TensorFlow
It is an open source library for numerical computation using data flow graphs.
Computation Graph
The computation graph is the way TensorFlow represents any model in the real world. In the world of TensorFlow, everything can be modeled as a graph. The nodes in a graph are the computations or operators that act upon data, and the edges in a graph is basically the tensors of the data that are transformed by flowing through these nodes.
Data within the computation graph are called tensors. These are nothing but n-dimensional matrices used to represent massive data sets. TensorFlow graph is a directed-acyclic graph, every edge in the graph has an arrow, i.e it points towards a certain node - this is the direction in which data flows, these edges point forward towards a result. The computational nodes within this graph depend on other nodes to forward a data before it can perform its computation. One node can send its output to multiple nodes or it can receive inputs from multiple nodes; In such a case - the node can perform its computation only after all its inputs are available.
Unrolling the Graph
We model cyclical dependencies by unrolling the graph. The output of the last node is fed into a copy of this graph. Instead of feeding the output into the first node of the same graph, you feed it into the first node of this copy.
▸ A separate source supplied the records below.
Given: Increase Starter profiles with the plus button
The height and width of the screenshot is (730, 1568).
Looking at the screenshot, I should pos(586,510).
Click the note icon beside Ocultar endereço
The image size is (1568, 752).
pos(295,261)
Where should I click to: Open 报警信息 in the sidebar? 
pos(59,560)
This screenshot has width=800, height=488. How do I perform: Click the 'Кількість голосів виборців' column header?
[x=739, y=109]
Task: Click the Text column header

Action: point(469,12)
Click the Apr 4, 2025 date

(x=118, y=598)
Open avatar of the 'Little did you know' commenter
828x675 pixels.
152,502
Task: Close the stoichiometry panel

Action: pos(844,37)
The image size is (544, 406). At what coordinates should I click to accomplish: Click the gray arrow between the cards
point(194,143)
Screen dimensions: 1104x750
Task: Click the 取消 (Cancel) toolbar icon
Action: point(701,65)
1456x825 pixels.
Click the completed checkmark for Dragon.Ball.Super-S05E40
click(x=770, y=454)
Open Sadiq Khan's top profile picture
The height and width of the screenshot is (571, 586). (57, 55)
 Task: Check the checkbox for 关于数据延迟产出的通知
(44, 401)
How much you unroll your TensorFlow graph depends on the number of iterations you want to run. Even though TensorFlow models the world as a directed-acyclic graph, when you run multiple iterations, it'll automatically unroll graphs to model cyclic dependencies, which are very common in machine learning.
Tensor
The cental unit of data in TensorFlow. A tensor consists of a set of primitive values shaped into an array of any number of dimensions. In TensorFlow, data isn’t stored as integers, floats, or strings. These values are encapsulated in an object called a tensor.
import tensorflow as tf
# Create TensorFlow object called hello_constant
hello_constant = tf.constant('Hello World!')
with tf.Session() as sess:
# Run the tf.constant operation in the session
output = sess.run(hello_constant)
print(output)
Session
TensorFlow’s api is built around the idea of a computational graph, a way of visualizing a mathematical process.
TensorFlow consists of the following two components:
- a graph protocol buffer
- a runtime that executes the (distributed) graph
These two components are analogous to Python code and the Python interpreter. Just as the Python interpreter is implemented on multiple hardware platforms to run Python code, TensorFlow can run the graph on multiple hardware platforms, including CPU, GPU, and TPU
A Quick Look at the tf.estimator API
import tensorflow as tf
# Set up a linear classifier.
classifier = tf.estimator.LinearClassifier(feature_columns)
# Train the model on some example data.
classifier.train(input_fn=train_input_fn, steps=2000)
# Use it to predict.
predictions = classifier.predict(input_fn=predict_input_fn)
Hyperparameters
- Steps, which is the total number of training iterations. One step calculates the loss from one batch and uses that value to modify the model's weights once.
- Batch Size, which is the number of examples (chosen at random) for a single step. For example, the batch size for SGD is 1.